The Scriptures were just as sacred to the Roman Church as they were to Luther. The difference developed because the Roman Church believed their traditions were in complete accord with the Scriptures. Luther began to convince himself otherwise. He was powerfully persuasive too, and rarely hid even the most abrasive sentiment. Frederick found this out firsthand. In 1516, Frederick had it in his power to obtain for Staupitz the bishop’s chair at Chiemsee (between Munich and Salzburg). Staupitz, worn out at fifty-six, was open to this prestige and comfort. Frederick asked Spalatin to persuade Staupitz to accept. Spalatin first checked with Luther. The blunt Luther erupted. A corrupting, administrative office for one as capable as Staupitz? Never! Luther prevailed. Spalatin informed Frederick privately. It seems both Frederick and Spalatin appreciated this blatant honesty in Luther. No doubt Spalatin toned down Luther’s vitriolic message.

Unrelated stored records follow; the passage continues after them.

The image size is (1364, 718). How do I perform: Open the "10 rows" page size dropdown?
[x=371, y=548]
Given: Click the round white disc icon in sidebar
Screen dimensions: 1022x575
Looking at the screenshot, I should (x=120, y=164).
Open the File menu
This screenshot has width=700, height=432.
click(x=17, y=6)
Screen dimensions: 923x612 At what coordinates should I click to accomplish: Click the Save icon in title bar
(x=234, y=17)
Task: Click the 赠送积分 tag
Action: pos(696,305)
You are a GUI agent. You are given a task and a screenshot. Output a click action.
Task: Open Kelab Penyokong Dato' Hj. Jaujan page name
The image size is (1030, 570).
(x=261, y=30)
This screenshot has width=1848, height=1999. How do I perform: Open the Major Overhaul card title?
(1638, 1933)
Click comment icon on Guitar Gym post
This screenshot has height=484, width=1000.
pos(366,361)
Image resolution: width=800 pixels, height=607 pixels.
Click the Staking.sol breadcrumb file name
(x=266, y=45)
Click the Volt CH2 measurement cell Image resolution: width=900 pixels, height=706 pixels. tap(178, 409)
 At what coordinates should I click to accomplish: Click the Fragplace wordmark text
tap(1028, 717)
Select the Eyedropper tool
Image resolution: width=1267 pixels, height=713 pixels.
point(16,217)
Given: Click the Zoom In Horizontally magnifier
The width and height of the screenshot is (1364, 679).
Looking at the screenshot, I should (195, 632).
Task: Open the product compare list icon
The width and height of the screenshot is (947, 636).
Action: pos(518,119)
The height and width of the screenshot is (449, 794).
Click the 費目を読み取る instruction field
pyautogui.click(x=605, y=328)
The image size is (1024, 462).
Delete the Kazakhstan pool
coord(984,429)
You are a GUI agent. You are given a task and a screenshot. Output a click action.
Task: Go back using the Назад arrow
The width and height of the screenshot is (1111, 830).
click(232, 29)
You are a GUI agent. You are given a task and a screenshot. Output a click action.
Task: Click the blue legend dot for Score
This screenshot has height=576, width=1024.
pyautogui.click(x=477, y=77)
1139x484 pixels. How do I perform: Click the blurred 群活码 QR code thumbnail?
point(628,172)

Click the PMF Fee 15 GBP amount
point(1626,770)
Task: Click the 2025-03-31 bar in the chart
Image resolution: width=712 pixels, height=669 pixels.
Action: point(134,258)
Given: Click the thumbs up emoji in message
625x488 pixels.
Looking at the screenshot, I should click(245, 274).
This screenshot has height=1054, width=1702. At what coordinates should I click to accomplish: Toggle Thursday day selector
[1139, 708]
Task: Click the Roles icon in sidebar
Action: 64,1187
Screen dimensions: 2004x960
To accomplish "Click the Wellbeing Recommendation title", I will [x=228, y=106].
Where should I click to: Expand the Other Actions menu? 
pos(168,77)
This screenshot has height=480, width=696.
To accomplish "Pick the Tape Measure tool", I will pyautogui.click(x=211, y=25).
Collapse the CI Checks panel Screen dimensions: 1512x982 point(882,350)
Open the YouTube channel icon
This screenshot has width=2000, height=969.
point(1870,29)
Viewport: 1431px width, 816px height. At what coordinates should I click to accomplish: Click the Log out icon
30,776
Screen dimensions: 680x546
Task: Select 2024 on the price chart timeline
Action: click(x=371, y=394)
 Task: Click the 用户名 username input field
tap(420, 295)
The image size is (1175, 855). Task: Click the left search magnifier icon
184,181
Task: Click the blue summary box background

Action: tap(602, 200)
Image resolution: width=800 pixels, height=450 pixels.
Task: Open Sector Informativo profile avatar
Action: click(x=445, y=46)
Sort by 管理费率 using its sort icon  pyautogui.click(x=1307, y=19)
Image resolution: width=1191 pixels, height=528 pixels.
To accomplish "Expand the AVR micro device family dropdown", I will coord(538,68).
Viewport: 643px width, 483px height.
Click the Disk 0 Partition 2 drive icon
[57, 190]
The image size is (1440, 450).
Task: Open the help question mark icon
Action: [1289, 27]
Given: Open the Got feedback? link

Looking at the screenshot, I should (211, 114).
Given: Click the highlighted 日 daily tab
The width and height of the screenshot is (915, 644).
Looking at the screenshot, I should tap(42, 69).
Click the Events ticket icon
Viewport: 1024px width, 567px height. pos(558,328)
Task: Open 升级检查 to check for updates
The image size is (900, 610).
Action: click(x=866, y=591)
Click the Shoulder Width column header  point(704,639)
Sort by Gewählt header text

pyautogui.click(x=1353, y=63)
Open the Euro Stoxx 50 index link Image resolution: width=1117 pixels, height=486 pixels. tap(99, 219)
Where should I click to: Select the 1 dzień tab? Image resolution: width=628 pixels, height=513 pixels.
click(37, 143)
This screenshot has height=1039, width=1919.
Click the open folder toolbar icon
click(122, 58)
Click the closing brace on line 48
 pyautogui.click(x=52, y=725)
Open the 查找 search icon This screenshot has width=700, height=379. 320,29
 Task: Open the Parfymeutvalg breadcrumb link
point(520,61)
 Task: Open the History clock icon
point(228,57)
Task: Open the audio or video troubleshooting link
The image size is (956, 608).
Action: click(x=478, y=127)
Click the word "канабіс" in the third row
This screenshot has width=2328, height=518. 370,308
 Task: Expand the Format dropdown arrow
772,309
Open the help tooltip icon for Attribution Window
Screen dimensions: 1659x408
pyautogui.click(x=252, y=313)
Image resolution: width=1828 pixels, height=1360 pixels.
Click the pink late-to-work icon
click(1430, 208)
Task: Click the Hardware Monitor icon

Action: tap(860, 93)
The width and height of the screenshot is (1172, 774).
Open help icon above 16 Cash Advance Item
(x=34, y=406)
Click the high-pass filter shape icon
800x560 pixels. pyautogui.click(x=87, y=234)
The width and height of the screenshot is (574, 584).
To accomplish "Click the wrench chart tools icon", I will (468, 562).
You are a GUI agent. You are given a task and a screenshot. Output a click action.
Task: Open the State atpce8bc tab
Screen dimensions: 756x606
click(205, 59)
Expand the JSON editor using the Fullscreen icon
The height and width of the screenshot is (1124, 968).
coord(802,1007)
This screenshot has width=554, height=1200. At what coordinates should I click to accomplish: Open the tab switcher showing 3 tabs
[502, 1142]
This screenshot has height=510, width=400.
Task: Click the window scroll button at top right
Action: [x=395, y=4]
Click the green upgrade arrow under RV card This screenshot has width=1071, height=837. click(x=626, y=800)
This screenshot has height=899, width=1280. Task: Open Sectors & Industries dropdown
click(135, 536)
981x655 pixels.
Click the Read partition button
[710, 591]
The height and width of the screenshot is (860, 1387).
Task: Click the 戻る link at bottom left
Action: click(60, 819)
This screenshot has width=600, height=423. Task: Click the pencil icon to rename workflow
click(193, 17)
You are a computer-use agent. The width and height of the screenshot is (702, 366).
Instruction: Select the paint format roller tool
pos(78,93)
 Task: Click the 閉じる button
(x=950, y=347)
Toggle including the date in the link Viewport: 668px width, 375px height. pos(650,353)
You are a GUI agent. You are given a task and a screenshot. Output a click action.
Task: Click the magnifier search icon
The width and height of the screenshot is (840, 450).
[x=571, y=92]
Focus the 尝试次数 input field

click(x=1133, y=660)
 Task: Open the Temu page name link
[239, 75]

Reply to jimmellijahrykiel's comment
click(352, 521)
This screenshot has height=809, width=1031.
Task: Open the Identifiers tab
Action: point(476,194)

But how irritated Frederick must have been when he heard Luther’s blatant attacks on the saints and the cult of relics! One example of the former is that Luther had asked Spalatin for St. Jerome’s letters, then delivered a sermon on St. Bartholomew’s Day (August 24, 1516), blasting the legends that had grown up about that very saint.[iv] Bartholomew was, of course, Frederick’s favorite saint. Luther’s blunt character is nowhere revealed more than in his comments to Spalatin that “much pleases your prince . . . which does not please God.” Luther fumed that Frederick may have been a man extraordinarily intelligent in secular matters, but in things concerning God and the welfare of the soul, Frederick was seven-fold blind. Luther blustered that his remark did not have to be kept secret. He was willing to say it to the prince himself.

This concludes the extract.